My mother’s bachelor’s degree was in elementary education. While I was in grade school, she completed a master’s degree in adult education. She went back one more time shortly after I finished high school, completing a second master’s degree in rehabilitation counseling. There’s a common thread that runs through all of these fields: they assume gaps in understanding. Children have to be taught how to read. If that doesn’t happen, that work has to be done as an adult. Reading, in turn, is the key to accessing one’s vocation in life, because it’s how knowledge is transmitted.

In other words, my mother taught me that explanation was a responsibility, not a weakness or an oversimplification. Explanation had to be done correctly if it’s going to be effective. It wasn’t enough just to explain; it was necessary to explain in a way that the audience actually understood. This approach emphasizes language that puts clarity before aesthetics, and comprehension before sophistication.

As a result, I’m deeply suspicious of writing that prioritizes aesthetics and sophistication, particularly if it does so by way of obscurity. That kind of opacity functions as a gatekeeping mechanism — something that’s designed to “lock people out” instead of “inviting them in.” It creates elitism, which directly opposes my parents’ shared value that all people are worthy of dignity and consideration. (There will be more on that value in a later post.) An emphasis on clarity and comprehension also naturally leads to a valuing of precision.

My Father: An Engineer

VOA Transmitters, Dixon CA

Image: Kiddo27

That’s where my father’s influence comes in. As an engineer, precision was his reason for being. It wasn’t an abstract ideal; it was a practical necessity. This was especially true in his specific field — radio engineering with the Voice of America — where he worked with ultra-high voltage electricity and national security. Lack of precision wasn’t just inelegant or incorrect; it was dangerous and potentially deadly. Systems either worked or they didn’t. Assumptions had consequences. Errors could propagate into disasters.

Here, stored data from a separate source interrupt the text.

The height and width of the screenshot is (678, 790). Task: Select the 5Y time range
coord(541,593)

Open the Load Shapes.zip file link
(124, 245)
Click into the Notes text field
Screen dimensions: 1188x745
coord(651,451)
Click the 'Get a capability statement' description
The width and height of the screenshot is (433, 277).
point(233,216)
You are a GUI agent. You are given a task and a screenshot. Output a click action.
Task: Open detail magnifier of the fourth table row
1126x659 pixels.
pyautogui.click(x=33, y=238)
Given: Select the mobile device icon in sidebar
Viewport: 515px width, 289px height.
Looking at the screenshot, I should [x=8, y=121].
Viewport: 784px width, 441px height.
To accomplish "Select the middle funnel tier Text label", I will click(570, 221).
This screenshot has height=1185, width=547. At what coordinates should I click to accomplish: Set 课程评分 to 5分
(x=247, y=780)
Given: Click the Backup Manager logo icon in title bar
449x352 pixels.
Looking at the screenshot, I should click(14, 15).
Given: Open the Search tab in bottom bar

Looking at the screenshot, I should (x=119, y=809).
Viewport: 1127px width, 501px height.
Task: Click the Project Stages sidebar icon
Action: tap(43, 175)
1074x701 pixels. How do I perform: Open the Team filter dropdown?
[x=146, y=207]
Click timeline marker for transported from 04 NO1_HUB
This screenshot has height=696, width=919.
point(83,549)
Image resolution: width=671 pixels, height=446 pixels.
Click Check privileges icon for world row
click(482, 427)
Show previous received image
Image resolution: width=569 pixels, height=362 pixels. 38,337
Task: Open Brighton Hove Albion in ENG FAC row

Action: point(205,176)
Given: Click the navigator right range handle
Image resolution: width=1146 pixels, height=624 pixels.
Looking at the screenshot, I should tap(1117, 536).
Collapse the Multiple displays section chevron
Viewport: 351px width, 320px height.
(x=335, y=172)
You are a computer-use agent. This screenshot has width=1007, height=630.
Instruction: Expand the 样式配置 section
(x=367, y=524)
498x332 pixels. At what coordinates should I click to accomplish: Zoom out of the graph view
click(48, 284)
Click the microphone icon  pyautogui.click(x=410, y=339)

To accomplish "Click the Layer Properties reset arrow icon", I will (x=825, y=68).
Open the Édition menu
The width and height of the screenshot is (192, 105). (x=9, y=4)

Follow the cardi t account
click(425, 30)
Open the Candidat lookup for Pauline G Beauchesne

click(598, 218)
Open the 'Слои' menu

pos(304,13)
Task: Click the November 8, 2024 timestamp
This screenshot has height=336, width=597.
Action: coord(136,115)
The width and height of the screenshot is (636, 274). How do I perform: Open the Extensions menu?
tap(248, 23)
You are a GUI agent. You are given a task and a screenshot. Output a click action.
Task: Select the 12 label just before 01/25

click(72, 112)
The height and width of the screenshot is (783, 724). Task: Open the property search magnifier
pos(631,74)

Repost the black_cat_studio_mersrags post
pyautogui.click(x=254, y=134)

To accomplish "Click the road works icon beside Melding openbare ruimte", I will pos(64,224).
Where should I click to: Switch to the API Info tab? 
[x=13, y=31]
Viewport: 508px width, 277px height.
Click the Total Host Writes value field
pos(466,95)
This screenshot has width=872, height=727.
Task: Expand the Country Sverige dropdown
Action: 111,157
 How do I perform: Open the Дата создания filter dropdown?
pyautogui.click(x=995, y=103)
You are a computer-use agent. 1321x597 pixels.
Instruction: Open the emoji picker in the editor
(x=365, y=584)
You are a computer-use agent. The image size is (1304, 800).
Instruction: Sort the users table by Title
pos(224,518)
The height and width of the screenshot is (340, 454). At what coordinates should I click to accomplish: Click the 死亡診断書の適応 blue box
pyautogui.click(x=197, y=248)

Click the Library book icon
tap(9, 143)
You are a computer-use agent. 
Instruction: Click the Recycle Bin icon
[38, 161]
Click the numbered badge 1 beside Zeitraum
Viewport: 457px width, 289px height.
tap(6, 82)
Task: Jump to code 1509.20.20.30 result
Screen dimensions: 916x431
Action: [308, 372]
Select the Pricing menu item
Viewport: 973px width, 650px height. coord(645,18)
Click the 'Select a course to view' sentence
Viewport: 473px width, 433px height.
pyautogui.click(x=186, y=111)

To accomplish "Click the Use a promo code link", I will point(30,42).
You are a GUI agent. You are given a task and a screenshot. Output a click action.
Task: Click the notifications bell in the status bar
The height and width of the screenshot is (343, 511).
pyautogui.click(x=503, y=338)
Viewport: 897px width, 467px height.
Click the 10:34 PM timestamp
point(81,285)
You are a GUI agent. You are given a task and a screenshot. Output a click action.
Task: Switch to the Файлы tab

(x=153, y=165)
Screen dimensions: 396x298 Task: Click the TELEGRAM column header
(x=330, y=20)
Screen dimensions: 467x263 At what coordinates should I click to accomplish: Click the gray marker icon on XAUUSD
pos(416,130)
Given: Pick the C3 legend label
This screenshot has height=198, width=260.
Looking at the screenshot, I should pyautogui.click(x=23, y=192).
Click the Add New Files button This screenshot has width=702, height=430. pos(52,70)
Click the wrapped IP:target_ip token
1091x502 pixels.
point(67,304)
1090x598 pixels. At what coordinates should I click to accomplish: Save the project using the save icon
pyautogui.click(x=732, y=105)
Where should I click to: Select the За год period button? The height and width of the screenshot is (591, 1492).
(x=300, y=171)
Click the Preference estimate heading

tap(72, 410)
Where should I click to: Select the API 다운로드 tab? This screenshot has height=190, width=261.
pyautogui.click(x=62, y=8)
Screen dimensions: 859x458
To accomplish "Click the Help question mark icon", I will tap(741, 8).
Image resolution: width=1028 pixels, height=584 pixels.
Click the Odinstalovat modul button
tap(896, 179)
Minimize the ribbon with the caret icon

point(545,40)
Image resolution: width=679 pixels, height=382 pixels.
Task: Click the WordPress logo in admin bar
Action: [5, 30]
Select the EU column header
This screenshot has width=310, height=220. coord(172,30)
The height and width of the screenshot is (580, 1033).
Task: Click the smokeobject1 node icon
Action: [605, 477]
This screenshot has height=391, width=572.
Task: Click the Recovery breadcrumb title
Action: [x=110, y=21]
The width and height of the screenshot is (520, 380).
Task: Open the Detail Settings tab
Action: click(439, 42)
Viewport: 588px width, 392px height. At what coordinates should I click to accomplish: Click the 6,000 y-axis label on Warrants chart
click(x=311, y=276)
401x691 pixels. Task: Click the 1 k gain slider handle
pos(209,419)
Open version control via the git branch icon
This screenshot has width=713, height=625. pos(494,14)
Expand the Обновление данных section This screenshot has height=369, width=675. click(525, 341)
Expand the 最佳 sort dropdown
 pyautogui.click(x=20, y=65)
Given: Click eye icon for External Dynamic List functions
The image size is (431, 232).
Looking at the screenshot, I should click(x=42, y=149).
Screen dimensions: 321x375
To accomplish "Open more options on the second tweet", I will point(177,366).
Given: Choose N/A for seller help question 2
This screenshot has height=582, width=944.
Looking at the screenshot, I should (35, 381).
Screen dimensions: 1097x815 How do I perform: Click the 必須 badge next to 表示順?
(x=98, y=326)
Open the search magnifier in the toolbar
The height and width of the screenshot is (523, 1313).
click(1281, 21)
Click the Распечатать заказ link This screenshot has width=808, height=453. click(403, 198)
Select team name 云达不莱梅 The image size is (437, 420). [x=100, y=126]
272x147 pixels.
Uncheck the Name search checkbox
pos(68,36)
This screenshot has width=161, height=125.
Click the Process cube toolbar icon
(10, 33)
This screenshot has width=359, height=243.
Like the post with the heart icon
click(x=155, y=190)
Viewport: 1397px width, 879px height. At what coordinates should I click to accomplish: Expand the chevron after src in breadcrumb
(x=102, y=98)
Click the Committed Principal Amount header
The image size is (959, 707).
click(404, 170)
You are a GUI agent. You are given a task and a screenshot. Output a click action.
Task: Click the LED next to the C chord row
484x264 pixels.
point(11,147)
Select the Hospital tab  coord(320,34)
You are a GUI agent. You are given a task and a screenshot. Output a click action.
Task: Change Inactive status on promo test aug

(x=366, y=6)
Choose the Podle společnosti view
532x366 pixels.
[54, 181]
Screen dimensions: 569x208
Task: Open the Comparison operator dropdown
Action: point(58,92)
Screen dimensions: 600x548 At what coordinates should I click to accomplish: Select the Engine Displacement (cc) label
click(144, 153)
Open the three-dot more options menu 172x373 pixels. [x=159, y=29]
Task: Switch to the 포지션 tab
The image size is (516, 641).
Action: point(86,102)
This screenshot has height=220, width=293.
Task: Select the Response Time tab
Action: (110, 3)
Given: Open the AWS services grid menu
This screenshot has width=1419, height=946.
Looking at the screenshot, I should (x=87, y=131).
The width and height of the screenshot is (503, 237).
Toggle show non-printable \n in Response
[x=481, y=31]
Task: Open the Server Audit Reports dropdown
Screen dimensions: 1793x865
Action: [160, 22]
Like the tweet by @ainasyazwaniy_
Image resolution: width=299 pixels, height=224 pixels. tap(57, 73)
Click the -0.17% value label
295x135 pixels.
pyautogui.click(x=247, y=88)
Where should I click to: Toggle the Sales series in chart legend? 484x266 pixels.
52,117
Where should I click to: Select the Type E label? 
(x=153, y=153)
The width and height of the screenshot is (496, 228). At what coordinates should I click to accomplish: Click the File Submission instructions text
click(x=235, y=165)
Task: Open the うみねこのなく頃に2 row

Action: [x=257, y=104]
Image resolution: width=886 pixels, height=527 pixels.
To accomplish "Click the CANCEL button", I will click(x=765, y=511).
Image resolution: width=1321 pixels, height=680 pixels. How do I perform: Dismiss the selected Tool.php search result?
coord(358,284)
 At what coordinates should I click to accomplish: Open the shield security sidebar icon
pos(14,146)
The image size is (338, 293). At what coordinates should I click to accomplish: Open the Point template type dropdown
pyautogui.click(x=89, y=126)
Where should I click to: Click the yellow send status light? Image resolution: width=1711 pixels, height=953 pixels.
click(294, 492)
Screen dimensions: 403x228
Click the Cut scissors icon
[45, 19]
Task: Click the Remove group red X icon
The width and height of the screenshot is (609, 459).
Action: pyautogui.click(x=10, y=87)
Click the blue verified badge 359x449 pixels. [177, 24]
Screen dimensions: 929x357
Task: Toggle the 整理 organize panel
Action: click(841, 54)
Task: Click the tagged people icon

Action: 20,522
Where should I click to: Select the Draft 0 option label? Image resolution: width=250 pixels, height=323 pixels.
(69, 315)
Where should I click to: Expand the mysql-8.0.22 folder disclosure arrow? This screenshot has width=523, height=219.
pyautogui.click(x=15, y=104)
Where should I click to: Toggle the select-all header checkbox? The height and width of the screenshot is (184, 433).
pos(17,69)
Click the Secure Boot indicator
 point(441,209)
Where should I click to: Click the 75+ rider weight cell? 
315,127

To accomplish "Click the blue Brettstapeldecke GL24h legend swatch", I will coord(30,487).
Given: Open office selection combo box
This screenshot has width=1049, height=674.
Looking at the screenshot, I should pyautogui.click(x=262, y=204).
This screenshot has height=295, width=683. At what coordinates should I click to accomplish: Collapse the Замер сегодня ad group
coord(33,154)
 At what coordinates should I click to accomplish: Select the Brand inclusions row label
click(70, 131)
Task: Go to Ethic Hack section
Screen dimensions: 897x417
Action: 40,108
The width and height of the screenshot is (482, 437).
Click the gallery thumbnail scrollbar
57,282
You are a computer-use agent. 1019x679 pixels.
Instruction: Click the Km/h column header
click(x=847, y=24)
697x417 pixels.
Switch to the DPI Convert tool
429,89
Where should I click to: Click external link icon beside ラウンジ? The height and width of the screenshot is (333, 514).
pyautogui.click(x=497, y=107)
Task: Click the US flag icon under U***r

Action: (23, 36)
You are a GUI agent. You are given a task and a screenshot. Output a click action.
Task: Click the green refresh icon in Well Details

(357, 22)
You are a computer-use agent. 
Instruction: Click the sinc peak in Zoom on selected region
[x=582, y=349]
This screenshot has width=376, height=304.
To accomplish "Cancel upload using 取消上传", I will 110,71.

My father had scored a perfect 800 on the Math SAT, and he often played what I thought were fun “games” with me. It was only years later that I realized he was teaching me basic mathematical thinking. By this, I don’t mean arithmetic or algebra. I mean concepts such as pattern recognition, logical sequencing, and algorithmic thinking. I also never was allowed to develop the idea that math was irrelevant; nor did I ever differentiate between “numbers problems” and “word problems” — for him, as in real life, all math problems were word problems.

Yes, Dad was a bona fide geek. I didn’t know that until I was an adult, either.

This is why structure is so very important to me. In addition to emphasizing clarity and precision, I was also taught to approach the world using systems thinking. I instinctively break things into parts, examine them, and then look at how they fit together into a whole. Nothing exists in a vacuum or simply for its own sake.

Art and Function, Walking Hand-in-Hand

It’s also worth noting that another thing my parents had in common was that they were both visual artists. My mother sold some of her acrylics, donated others, and passed a few down to me. My father earned extra money on the side by doing electrical drafting diagrams on a pickup, word-of-mouth basis. Thus, while I was raised valuing clarity, precision, and correctness, I was also taught to value the artistic. I never saw any opposition between the artistic and the practical; both were presented to me as critical aspects of a fully lived life.

I inherited their tendencies, but not their talents. As a result, I’m not a visual artist myself beyond hobbyist photography.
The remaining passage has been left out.